Materials provided =>
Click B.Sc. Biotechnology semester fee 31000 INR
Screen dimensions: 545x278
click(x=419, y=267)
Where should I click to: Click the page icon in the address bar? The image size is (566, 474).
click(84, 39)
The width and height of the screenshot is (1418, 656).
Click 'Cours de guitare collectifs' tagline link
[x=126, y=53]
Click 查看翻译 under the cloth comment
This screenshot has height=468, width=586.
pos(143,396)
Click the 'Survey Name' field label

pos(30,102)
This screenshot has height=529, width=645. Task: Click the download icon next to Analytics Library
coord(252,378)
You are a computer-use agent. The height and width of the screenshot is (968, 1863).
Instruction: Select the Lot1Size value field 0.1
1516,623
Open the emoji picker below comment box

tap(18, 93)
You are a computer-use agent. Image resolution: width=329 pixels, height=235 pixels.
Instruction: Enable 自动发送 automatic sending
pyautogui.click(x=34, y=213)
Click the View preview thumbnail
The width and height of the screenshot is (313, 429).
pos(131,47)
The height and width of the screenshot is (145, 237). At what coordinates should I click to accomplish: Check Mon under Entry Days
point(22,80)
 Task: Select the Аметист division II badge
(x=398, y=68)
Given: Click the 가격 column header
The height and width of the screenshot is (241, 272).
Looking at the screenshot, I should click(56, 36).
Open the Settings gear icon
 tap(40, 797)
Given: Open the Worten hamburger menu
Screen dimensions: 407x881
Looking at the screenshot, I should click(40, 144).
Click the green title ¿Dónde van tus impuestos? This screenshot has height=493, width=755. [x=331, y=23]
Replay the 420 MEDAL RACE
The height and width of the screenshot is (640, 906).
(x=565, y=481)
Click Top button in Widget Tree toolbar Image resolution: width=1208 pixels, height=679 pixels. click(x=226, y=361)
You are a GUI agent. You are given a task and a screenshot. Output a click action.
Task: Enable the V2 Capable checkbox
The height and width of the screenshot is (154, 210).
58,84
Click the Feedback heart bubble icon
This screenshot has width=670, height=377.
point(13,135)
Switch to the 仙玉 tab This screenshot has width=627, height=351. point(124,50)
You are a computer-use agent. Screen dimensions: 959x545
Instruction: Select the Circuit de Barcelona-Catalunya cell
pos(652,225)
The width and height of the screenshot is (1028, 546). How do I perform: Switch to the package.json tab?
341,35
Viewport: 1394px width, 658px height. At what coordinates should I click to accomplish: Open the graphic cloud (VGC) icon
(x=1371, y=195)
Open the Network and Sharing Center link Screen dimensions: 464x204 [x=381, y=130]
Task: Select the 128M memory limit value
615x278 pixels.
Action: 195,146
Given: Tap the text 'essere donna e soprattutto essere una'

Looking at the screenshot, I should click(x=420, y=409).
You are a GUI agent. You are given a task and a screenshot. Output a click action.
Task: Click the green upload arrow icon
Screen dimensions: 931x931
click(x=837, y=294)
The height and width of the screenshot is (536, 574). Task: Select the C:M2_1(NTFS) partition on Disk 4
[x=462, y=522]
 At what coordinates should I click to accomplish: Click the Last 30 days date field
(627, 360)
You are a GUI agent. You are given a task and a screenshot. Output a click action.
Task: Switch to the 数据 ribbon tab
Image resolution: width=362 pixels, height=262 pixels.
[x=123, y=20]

Set problem => Scale the data between the line holding "Click Top button" and the line holding "point(13,135)", inclusive. Reproduce those lines in full, requests included, and multiply only the coordinates in the answers by 0.9, rounding to whole numbers with halves rounded up.

Solution for this task =>
Click Top button in Widget Tree toolbar Image resolution: width=1208 pixels, height=679 pixels. click(x=203, y=325)
You are a GUI agent. You are given a task and a screenshot. Output a click action.
Task: Enable the V2 Capable checkbox
The height and width of the screenshot is (154, 210).
52,76
Click the Feedback heart bubble icon
This screenshot has width=670, height=377.
point(12,122)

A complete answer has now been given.